У памяти свои законы - Николай Евдокимов
Шрифт:
Интервал:
Закладка:
И сейчас, идя по березовой роще, ступая по теням деревьев, выглядывая между стволов ушедшую вперед Веру Александровну, он с грустью думал, что и эти мгновения уже не повторятся, что они последние, потому что не так уж много осталось ему жить. Да, ничего не повторяется, и все же... все же сейчас было почти как в юности: лес, Верка-большевичка, запрокинувшая голову, глядящая в синее небо, плетеная кошелка, до краев наполненная солнцем. Все было почти как тогда, как возле деревни Тараканино... Почти, если не считать морщин на лице, седых волос и сердечных потерь...
— Это чудо, что мы с тобой встретились, — сказал вдруг Борис Гаврилович. — Я мог так и помереть, не зная о тебе ничего.
Вера Александровна слушала его, наклонив голову, затаенно улыбаясь.
— Ох, любите вы, мужчины, разговоры, — быстро взглянув ему в лицо, сказала она. — А ведь ни одного грибочка в кошелке.
— И у тебя нету!
— Вот и неправда, есть, — весело воскликнула она и сорвала у ног своих подберезовик.

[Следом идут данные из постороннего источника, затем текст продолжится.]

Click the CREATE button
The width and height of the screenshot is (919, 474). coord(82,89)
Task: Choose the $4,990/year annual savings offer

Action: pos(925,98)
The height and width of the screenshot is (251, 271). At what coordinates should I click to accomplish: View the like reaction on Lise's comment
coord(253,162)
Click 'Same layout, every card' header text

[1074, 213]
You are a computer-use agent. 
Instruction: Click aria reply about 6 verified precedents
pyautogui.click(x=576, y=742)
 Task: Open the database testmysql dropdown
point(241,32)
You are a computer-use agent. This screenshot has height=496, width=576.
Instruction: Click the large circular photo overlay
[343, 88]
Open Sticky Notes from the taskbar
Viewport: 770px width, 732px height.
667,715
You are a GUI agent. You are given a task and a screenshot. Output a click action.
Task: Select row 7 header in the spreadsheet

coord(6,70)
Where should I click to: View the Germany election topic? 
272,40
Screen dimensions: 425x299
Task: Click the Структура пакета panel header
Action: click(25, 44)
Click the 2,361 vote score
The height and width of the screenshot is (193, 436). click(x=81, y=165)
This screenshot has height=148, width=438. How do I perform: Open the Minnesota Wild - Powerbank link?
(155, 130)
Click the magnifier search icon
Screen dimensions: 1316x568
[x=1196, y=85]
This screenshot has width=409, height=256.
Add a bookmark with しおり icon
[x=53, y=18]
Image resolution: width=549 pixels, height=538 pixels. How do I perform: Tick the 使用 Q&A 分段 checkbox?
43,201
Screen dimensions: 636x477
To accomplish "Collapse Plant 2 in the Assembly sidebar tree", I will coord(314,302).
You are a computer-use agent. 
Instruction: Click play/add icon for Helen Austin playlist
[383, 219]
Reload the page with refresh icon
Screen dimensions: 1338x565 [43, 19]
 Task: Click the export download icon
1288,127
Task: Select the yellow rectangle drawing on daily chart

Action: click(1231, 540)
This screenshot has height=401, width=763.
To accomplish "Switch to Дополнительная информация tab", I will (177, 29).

— И я нашел! — крикнул Борис Гаврилович, увидев в траве выводок лисичек. — Иди, Вера, иди сюда, какая прелесть...
— Вправду, — она нагнулась, чтобы помочь ему, но он замахал руками.
— Нет, нет, это мои, сам я, сам…
Она смотрела, как ползал он на коленях у ее ног, как осторожно подрезал хрустящие корешки, и беззвучно смеялась, прикрывая ладонью рот. А потом они разбрелись в разные стороны.
— Ты где, Вера? — кричал Борис Гаврилович, хотя хорошо ее видел. — Ве-ера!
— Да тут я, тут, — весело отвечала она. — Аушеньки!
А он снова и снова звал ее, с томлением слушая молодой голос Веры Александровны, и уже знал, что никуда не уедет отсюда, а останется здесь доживать свою старость, чтобы любить последней любовью эту женщину, если, конечно, она захочет принять его любовь и его заботу.
Вера Александровна приняла его любовь и его заботу, оставив жить возле себя как любезного и родного ее сердцу человека.
Освоившись, Борис Гаврилович стал звать и Нюрку переменить местожительство, но она не согласилась, а только пообещала, когда будут возможность и желание, приехать погостить в город и в дом, где бывший ее сосед нашел себе покой и пристанище.
Отныне Нюркиными соседями стали другие лица. В комнату Бориса Гавриловича вселили нового домоуправленческого слесаря.
Слесарь был высок ростом, широк в плечах, обладал большими тяжелыми руками и крупной круглой головой. У него были черные веселые, всегда влажные глаза. Он нравился Нюрке своими размерами — габаритный мужчина, возле которого чувствуешь себя беззащитным карликом и испытываешь желание найти защиту у сильного великана: огромность тела предполагает и огромность души.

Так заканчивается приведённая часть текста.